■ Exercise requirements:
Copy out every line of the entries below that contains the string "located", matching case exactly.
▬▬▬
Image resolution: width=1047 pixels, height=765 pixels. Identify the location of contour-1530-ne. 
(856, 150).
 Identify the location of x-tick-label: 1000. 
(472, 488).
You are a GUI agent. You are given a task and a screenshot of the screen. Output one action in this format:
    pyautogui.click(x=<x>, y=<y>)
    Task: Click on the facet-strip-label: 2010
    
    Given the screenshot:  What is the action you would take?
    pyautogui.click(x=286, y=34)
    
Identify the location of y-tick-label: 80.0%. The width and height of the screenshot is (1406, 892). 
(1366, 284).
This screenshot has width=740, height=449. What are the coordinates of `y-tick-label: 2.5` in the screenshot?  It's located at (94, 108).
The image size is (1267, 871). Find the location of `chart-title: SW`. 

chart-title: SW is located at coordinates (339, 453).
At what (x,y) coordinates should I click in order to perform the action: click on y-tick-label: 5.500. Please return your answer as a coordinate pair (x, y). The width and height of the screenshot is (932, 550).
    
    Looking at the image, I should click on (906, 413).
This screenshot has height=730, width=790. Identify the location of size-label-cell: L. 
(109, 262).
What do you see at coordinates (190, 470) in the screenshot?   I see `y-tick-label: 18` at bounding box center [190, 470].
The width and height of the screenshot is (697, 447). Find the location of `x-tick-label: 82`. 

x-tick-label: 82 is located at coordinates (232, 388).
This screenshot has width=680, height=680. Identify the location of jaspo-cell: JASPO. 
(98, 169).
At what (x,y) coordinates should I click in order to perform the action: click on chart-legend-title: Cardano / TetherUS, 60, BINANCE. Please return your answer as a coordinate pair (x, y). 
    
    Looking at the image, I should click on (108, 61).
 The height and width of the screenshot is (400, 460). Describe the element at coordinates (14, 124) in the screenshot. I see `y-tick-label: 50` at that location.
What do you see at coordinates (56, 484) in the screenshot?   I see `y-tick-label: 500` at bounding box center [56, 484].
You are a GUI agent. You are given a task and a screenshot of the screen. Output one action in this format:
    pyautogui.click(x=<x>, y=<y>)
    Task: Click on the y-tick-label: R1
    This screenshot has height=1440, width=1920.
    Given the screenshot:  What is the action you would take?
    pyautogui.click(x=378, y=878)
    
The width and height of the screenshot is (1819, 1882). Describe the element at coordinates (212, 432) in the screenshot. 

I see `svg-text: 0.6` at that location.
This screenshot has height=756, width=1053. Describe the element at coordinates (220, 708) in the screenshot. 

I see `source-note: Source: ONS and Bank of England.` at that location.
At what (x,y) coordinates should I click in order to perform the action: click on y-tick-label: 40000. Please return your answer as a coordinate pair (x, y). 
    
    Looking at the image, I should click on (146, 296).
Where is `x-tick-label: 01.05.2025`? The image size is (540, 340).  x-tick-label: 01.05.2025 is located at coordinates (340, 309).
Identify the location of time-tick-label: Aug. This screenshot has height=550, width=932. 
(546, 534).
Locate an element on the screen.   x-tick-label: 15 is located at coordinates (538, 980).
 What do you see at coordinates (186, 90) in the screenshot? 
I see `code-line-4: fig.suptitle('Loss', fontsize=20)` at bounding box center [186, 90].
▬▬▬
■ Final answer:
This screenshot has width=740, height=449. What are the coordinates of `y-tick-label: 2.5` in the screenshot?  It's located at (94, 108).
chart-title: SW is located at coordinates (339, 453).
x-tick-label: 82 is located at coordinates (232, 388).
Where is `x-tick-label: 01.05.2025`? The image size is (540, 340).  x-tick-label: 01.05.2025 is located at coordinates (340, 309).
Locate an element on the screen.   x-tick-label: 15 is located at coordinates (538, 980).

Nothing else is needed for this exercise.